“If the messages were meant for Delaney instead of me,” Raisa said.

“You were the emergency contact,” Kilkenny pointed out, and Raisa tipped her head in acknowledgment. “And you were the one she made sure knew she was murdered.”

“Thinking about Delaney got me to the right answer, so maybe that’s why she did it. She wanted me to think about Delaney and—oh my god, do you hear me right now? I’m acting like Isabel is playing 4D chess, and really she’s probably only playing checkers,” Raisa said, with a sigh. “And yet we have to act like she’s a grand master because every once in a while she is. She gave Gabriela Cruz a clue to give to memonths ago.”
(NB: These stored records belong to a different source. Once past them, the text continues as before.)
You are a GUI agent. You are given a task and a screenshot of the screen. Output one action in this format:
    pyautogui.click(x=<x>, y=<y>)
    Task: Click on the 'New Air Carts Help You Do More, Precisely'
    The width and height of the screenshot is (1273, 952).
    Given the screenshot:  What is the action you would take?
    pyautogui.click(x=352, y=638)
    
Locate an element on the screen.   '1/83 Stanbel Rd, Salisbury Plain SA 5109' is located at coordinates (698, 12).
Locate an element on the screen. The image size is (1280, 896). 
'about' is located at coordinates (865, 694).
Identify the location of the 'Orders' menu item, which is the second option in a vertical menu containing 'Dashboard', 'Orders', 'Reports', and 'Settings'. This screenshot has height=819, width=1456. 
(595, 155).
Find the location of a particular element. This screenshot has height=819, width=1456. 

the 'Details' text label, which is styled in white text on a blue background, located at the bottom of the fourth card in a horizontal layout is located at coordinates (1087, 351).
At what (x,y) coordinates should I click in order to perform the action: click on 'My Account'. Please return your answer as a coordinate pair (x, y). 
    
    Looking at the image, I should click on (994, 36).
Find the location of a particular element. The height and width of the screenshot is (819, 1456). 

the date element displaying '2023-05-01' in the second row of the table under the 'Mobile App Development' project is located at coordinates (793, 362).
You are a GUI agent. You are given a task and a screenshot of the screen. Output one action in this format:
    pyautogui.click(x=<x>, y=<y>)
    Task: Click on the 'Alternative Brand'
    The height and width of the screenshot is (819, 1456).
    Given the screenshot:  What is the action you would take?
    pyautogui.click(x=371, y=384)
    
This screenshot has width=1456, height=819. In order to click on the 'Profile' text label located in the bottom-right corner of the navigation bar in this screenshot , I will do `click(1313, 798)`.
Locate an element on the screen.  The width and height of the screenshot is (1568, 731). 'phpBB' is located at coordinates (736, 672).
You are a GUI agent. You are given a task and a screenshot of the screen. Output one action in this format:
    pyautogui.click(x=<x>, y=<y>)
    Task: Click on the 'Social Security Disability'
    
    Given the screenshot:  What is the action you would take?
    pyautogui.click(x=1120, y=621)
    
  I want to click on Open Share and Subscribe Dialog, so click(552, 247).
“Let’s just forge ahead for now,” Kilkenny said, with the calm air of someone used to high-strung horses. “One of the more interesting things to note is that if we do have a protégé on our hands ... well.”

“‘Well’ what?”

“They’re killing at quite a clip,” Kilkenny said. “Let’s say they’ve killed four people in the last four months or so? Isabel averaged that many a year, in a busy year. That, to me, signals the protégé could be escalating at a startling rate.”

Raisa grimaced. “Why?”

“They weren’t built for killing?” Kilkenny offered. “They thought they could, but taking that first life—”

“Peter Stamkos,” Raisa offered. “According to the timeline.”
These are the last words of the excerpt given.